[Entries shown Boundary: Start]
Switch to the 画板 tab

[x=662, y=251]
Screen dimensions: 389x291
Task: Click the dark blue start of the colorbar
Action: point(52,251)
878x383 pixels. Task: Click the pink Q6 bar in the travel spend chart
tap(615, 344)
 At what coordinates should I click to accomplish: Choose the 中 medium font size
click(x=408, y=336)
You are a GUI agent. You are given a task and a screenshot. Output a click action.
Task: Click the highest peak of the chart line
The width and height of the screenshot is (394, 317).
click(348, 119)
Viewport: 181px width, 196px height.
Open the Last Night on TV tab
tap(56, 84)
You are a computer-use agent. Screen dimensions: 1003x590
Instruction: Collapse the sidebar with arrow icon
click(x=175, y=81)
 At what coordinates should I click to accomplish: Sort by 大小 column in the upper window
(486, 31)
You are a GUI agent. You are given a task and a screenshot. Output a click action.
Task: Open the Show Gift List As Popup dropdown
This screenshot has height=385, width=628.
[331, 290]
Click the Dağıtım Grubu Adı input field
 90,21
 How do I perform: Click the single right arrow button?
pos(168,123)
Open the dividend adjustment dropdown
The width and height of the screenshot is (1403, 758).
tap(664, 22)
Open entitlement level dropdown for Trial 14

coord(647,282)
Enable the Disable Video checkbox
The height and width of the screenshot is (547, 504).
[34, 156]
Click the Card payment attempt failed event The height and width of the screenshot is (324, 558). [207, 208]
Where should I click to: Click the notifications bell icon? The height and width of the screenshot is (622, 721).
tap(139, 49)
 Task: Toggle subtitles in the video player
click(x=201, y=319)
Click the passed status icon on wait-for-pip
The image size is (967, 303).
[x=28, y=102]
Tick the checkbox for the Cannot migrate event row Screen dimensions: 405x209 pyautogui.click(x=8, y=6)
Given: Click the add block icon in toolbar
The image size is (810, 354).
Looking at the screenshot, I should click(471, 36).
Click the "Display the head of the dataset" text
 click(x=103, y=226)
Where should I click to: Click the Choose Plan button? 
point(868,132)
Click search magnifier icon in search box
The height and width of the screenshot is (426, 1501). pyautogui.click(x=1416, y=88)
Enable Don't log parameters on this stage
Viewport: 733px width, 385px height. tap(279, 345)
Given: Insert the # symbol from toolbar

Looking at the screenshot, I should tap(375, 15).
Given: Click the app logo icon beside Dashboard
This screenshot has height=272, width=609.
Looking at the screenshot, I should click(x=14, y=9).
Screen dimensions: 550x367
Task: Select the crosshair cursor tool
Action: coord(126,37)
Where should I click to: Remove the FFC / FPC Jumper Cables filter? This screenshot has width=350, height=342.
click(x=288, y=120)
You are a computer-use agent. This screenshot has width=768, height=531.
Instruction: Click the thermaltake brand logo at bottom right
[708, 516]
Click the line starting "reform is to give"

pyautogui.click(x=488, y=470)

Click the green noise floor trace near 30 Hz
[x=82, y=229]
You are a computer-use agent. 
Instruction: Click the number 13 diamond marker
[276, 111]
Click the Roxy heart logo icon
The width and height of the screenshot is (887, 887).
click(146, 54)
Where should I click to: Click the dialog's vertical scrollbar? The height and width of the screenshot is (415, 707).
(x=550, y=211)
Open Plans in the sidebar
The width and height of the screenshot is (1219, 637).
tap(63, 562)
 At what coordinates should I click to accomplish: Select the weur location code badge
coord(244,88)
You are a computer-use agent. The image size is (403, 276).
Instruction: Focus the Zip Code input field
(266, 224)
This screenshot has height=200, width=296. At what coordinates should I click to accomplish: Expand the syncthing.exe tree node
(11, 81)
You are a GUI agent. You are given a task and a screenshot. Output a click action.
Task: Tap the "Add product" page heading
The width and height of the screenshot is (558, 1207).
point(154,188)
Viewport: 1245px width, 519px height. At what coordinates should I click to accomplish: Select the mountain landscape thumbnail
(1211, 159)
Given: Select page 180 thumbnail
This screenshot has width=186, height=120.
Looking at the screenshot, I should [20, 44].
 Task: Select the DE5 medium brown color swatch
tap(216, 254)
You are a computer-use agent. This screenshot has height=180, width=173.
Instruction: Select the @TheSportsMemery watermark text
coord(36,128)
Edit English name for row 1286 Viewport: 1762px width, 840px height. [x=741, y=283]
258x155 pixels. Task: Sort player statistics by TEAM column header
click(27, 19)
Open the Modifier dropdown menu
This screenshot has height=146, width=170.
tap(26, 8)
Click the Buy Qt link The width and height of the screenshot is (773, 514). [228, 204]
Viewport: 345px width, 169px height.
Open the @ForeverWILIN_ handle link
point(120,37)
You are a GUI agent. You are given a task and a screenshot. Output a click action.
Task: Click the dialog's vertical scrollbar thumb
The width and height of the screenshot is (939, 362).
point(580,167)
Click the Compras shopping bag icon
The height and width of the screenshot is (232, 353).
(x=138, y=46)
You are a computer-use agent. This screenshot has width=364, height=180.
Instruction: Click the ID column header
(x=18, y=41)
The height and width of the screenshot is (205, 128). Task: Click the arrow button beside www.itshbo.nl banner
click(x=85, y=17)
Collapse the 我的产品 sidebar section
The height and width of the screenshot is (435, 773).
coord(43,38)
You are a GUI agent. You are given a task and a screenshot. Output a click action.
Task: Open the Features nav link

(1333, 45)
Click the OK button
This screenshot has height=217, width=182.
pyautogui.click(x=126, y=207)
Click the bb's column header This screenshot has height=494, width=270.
[Entries shown Boundary: End]
What is expected: Say, as a bare number, how many lines of the data hold the string "computer".

Reply to the task: 6